Opinions and Programming: I don't like Hibernate/Grails part 9: Testable code

"I get paid for code that works, not for tests, so my philosophy is to test as little as possible to reach a given level of confidence". Kent Beck.
Finding more problems with less effort is something I totally agree with. Which approach to testing will give me the most bang for the buck? I like to think about tests in a pragmatic way: I write tests to find bugs and guard against bugs. I consider manual testing rather ineffective and, in most cases, inferior when compared to automated test.

Testing seems to be deeply related to my last two posts. It is obviously related to software correctness. Less obviously: out approach to testing impacts how we perceive the framework, how we test can explain why we like or don't like Hibernate and Grails.

I have moved away from unit test in Grails. My approach to testing is an 'inverted pyramid'. I test internal implementation details using Grails integration tests and I write a lot of functional tests. My test are less 'unit' than you may like them to be (they interact with actual database, mocking is replaced with data setups) but are closer to the reality. This post explains my reasoning behind this decision.

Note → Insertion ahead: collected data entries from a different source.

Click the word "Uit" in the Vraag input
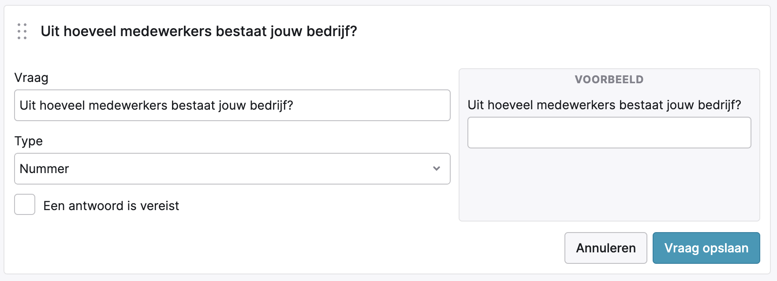Image resolution: width=777 pixels, height=281 pixels. [x=28, y=106]
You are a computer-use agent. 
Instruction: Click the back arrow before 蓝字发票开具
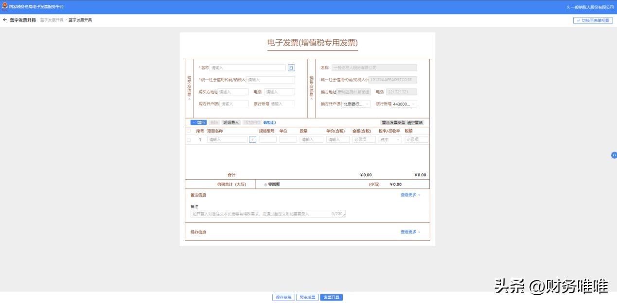[6, 20]
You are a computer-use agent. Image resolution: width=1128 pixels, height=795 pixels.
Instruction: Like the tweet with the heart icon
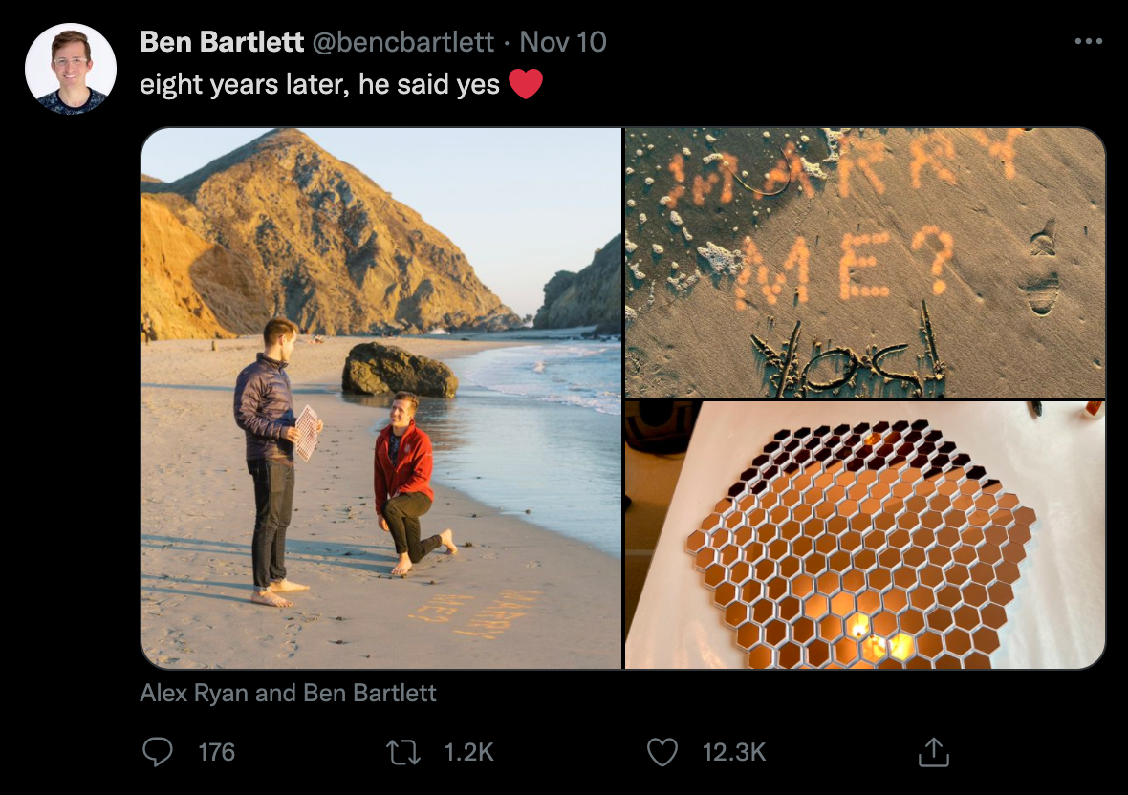coord(662,752)
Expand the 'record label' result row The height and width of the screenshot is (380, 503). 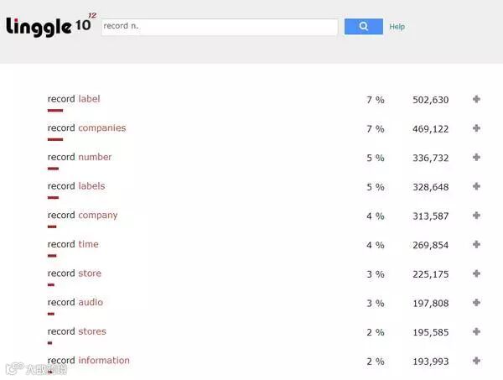tap(476, 100)
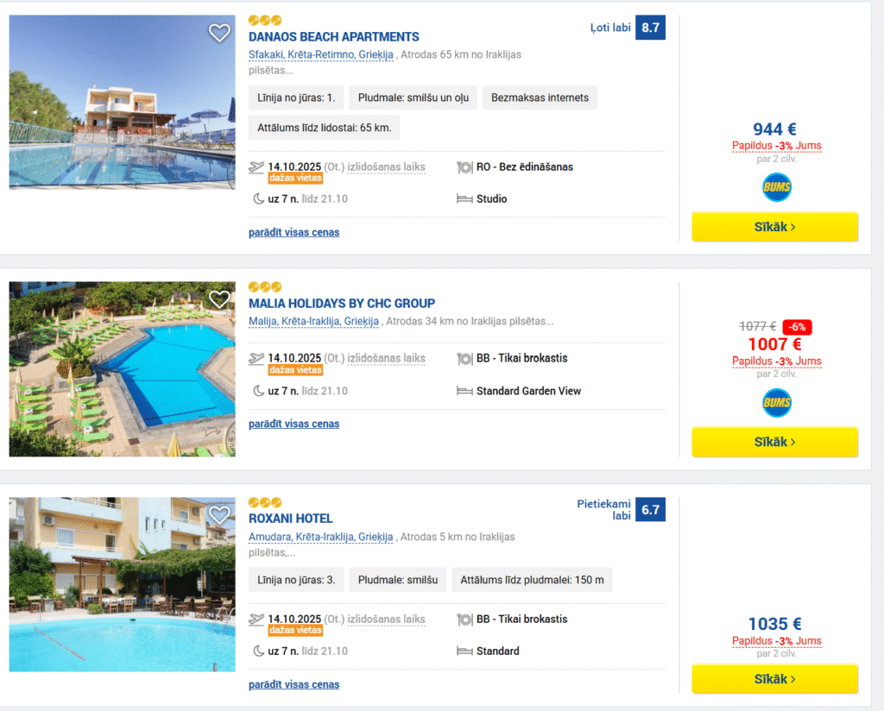The width and height of the screenshot is (884, 711).
Task: Open Malia Holidays by CHC Group title
Action: [341, 303]
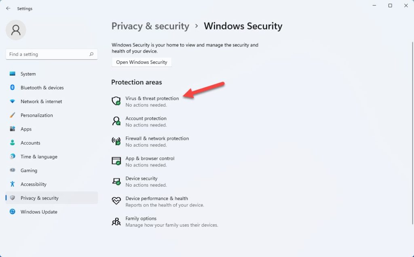Click the Find a setting search field
414x257 pixels.
pos(52,54)
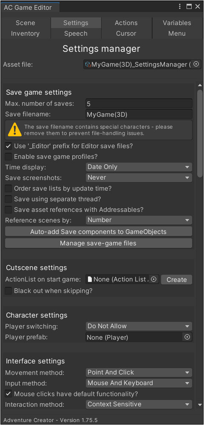204x425 pixels.
Task: Click the Max. number of saves field
Action: click(139, 104)
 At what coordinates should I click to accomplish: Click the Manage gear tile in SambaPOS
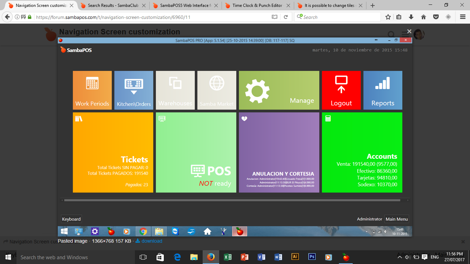point(279,90)
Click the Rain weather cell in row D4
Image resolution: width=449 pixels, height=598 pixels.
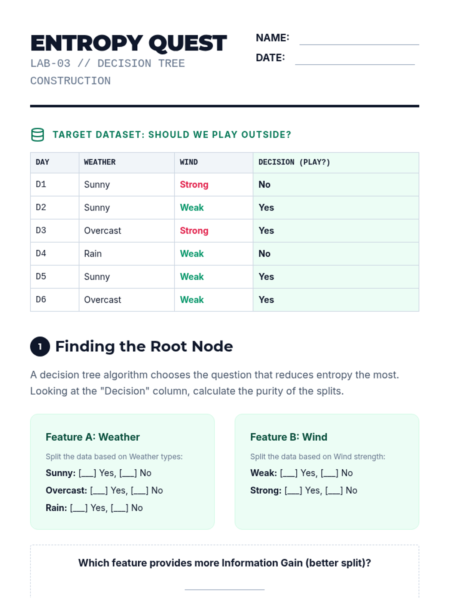[x=93, y=254]
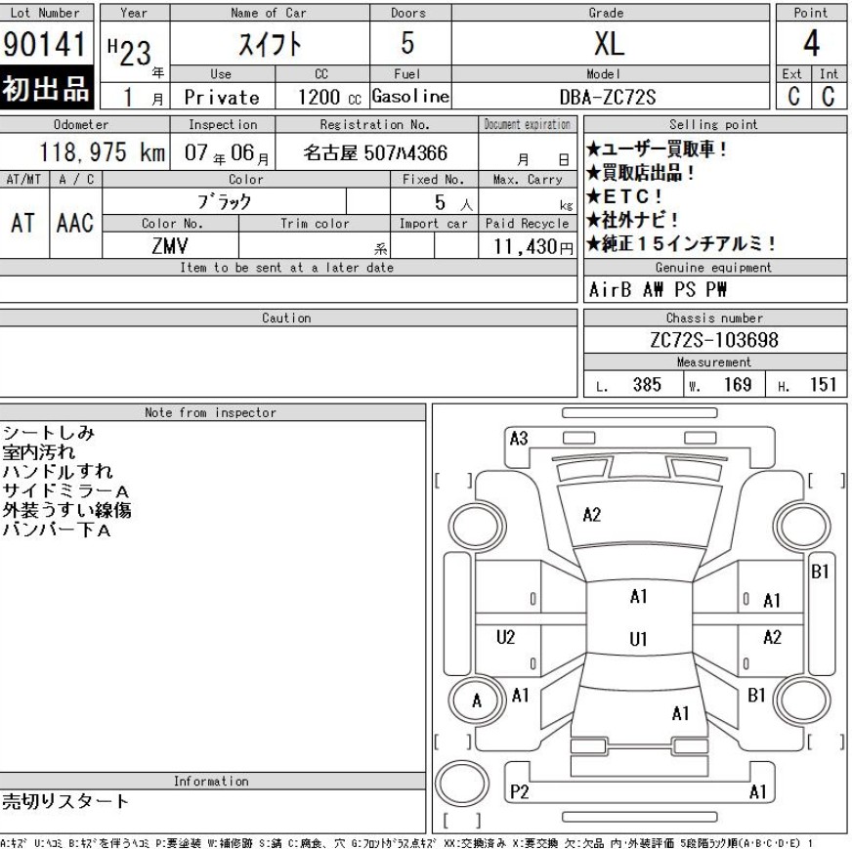This screenshot has height=849, width=852.
Task: Click the chassis number ZC72S-103698
Action: [x=716, y=340]

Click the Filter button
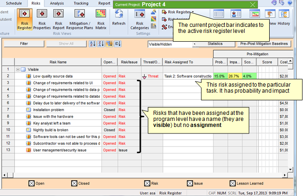(x=24, y=44)
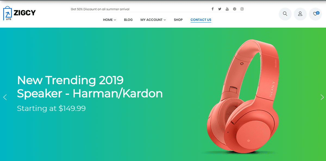This screenshot has height=161, width=326.
Task: Click the New Trending 2019 Speaker headline
Action: coord(90,87)
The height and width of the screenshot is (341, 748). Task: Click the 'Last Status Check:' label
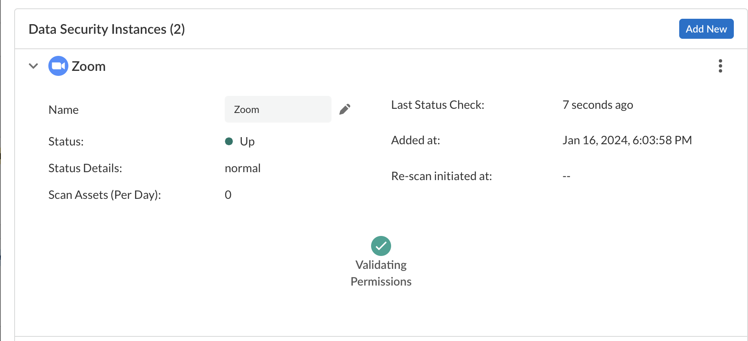[437, 105]
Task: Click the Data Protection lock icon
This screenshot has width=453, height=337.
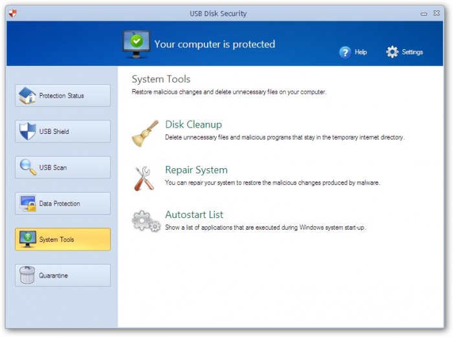Action: (x=28, y=204)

I am considering the unit/integration/functional division from the 'testing philosophy' point of view. I care less if tests are placed in test/unit, test/integration or test/functional folder. I will stay away from the hate-love TDD debate.

Testing choices: (Just to make sure we are on the same page.)
Testing spectrum has these 2 extremes with very different characteristics:
(1) Unit Tests: testing expected behavior; testing in a fake environment; testing internals not visible to the end users
Also: white box testing; bottom-up testing
I will test parts (units) of my software in isolation from anything else. I will 'mock' interaction with the rest of the system. Since I know exactly what can go wrong, I can write mocks that exercise the tested part under a specific situation.
(The mocking aspect is specific to OOP, nobody writes mocks in FP... with that said, there is this great book: http://en.wikipedia.org/wiki/To_Mock_a_Mockingbird ;))

(2) Functional Tests: testing for unexpected problems; testing in a real environment; testing functionality visible to the end users
Also: black (more gray than black - I need testing 'hooks') box testing; top-down testing
I will test my application as a whole. I identify a list of specifications and I write tests to verify that my application works correctly with respect to these specifications. I do not need to know everything that can go wrong, I assume that since I covered a comprehensive range of data and scenarios representing actual software usage, most of what can go wrong will be uncovered.

Integration tests fall between 1 and 2.

In this post I argue that testing in Grails needs to focus on unexpected problems, and should be done in a real (or close to real) environment. That moves the testing away from unit and towards integration and functional.

Why Unit Tests are Great:

execution speed: no need to startup the whole infrastructure, etc
good coupling: the tested unit becomes married to the unit test, this can be a happy, strong marriage that is going to survive ups and downs of refactoring.
atomic/unit nature: the idea is to make a perfect whole from perfect units. (Except, that principle is logically flawed in OOP.) This is sometimes called bottom-up testing.
unit tests can aid software design and coding.
aggressive conditions: once you know what kind of problems to expect you can stress the code 'more aggressively' introducing scenarios which are rare or complex to setup using integration of functional tests. This is rarely done.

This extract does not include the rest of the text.